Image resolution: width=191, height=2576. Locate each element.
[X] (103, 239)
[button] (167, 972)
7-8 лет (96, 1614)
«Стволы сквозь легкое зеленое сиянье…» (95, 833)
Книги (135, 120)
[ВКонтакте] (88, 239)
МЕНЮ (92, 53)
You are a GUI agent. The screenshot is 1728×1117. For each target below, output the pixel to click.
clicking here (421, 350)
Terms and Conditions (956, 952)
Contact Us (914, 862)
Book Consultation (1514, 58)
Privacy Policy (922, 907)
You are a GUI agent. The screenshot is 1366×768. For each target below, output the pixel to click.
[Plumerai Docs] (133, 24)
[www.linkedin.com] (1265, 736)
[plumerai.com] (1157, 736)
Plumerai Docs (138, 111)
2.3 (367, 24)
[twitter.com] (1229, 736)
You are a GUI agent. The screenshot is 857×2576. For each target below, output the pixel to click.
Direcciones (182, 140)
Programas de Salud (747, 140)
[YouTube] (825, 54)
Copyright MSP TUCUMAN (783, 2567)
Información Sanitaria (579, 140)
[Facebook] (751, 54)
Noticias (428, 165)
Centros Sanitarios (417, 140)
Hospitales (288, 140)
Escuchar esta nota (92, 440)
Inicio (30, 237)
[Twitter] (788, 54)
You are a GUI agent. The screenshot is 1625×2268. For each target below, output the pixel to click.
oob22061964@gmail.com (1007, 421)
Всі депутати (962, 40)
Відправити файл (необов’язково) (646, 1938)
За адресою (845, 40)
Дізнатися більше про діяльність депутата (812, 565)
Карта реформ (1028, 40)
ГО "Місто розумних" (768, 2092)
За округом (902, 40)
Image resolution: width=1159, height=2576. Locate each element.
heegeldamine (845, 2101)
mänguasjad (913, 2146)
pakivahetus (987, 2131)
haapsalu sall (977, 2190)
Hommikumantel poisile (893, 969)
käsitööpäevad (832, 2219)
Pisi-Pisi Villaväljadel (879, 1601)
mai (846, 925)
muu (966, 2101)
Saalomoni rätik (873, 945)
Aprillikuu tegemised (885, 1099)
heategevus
----------------
● **What to work on**
Copy all of the entries above exactly as shown.

● **Answer to this problem**
Image resolution: width=191, height=2576. Locate each element.
[X] (103, 239)
[button] (167, 972)
7-8 лет (96, 1614)
«Стволы сквозь легкое зеленое сиянье…» (95, 833)
Книги (135, 120)
[ВКонтакте] (88, 239)
МЕНЮ (92, 53)
You are a GUI agent. The screenshot is 1728×1117. For each target below, output the pixel to click.
clicking here (421, 350)
Terms and Conditions (956, 952)
Contact Us (914, 862)
Book Consultation (1514, 58)
Privacy Policy (922, 907)
You are a GUI agent. The screenshot is 1366×768. For each target below, output the pixel to click.
[Plumerai Docs] (133, 24)
[www.linkedin.com] (1265, 736)
[plumerai.com] (1157, 736)
Plumerai Docs (138, 111)
2.3 (367, 24)
[twitter.com] (1229, 736)
You are a GUI agent. The screenshot is 857×2576. For each target below, output the pixel to click.
Direcciones (182, 140)
Programas de Salud (747, 140)
[YouTube] (825, 54)
Copyright MSP TUCUMAN (783, 2567)
Información Sanitaria (579, 140)
[Facebook] (751, 54)
Noticias (428, 165)
Centros Sanitarios (417, 140)
Hospitales (288, 140)
Escuchar esta nota (92, 440)
Inicio (30, 237)
[Twitter] (788, 54)
You are a GUI agent. The screenshot is 1625×2268. For each target below, output the pixel to click.
oob22061964@gmail.com (1007, 421)
Всі депутати (962, 40)
Відправити файл (необов’язково) (646, 1938)
За адресою (845, 40)
Дізнатися більше про діяльність депутата (812, 565)
Карта реформ (1028, 40)
ГО "Місто розумних" (768, 2092)
За округом (902, 40)
Image resolution: width=1159, height=2576. Locate each element.
heegeldamine (845, 2101)
mänguasjad (913, 2146)
pakivahetus (987, 2131)
haapsalu sall (977, 2190)
Hommikumantel poisile (893, 969)
käsitööpäevad (832, 2219)
Pisi-Pisi Villaväljadel (879, 1601)
mai (846, 925)
muu (966, 2101)
Saalomoni rätik (873, 945)
Aprillikuu tegemised (885, 1099)
heategevus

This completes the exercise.